Mais passé G.I. Cilian Campbell?

En ce qui concerne la forme, Philippe Jarbinet innove avec ce 11ème tome puisque « M.I.A.: Missing In Action » est davantage un polar historique qu’un récit guerrier. La particularité de cet album est également qu’il se déroule sur deux époques différentes, puisqu’on suit parallèlement Cilian le grand-père en 1945 et Cilian le petit-fils en 2015. « Pour cette histoire, je suis effectivement parti sur l’idée d’une enquête », souligne Philippe Jarbinet. « Du coup, on n’a pas du tout la même distribution d’informations que dans une histoire classique.
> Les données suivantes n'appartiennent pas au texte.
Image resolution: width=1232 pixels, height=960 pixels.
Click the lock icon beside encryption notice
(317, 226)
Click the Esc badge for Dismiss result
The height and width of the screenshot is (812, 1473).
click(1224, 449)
Cela me plaît beaucoup parce que j’adore la narration, c’est ce qui m’amuse le plus dans la bande dessinée. J’ai d’ailleurs des piles de livres de narration à la maison. Savoir comment on manipule l’information, comment on génère un suspense, comment on crée une incertitude, tout cela me passionne. » L’auteur de la série « Airborne 44 » est également un grand fan de cinéma. D’ailleurs, il serait prêt à signer des deux mains pour que ses scénarios soient repris un jour par Hollywood. « Oui c’est vrai, mon rêve serait que ma BD soit adaptée au cinéma », dit-il. « C’est un peu honteux parce que la BD devrait se suffire à elle-même. Mais depuis toujours, je suis très attiré par le cinéma. On ne peut pas faire en bande dessinée ce qu’on parvient à faire sur grand écran. » En attendant un jour le film ou la série TV, les amateurs de la saga « Airborne 44 » ont de quoi patienter avec « M.I.A. : Missing In Action », qui est certainement l’un des albums les plus réussis de la série, notamment grâce aux magnifiques dessins réalisés en couleur directe.